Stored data
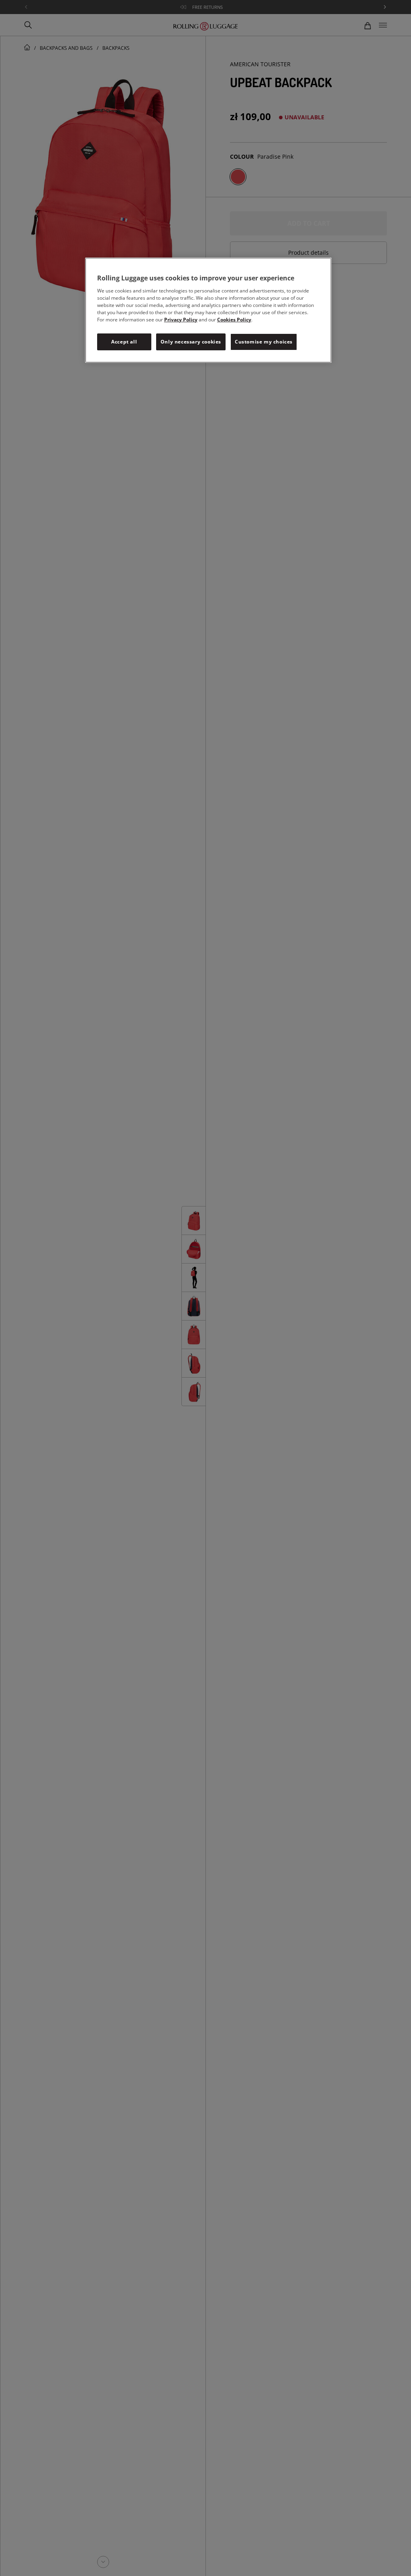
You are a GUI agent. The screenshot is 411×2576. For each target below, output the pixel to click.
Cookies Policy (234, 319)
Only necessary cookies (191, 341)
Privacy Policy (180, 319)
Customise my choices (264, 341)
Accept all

#### [EXERCISE GOAL]
With the images omitted, output all entries exactly as given.

#### [FINAL ANSWER]
You are a GUI agent. The screenshot is 411×2576. For each target below, output the pixel to click.
Cookies Policy (234, 319)
Only necessary cookies (191, 341)
Privacy Policy (180, 319)
Customise my choices (264, 341)
Accept all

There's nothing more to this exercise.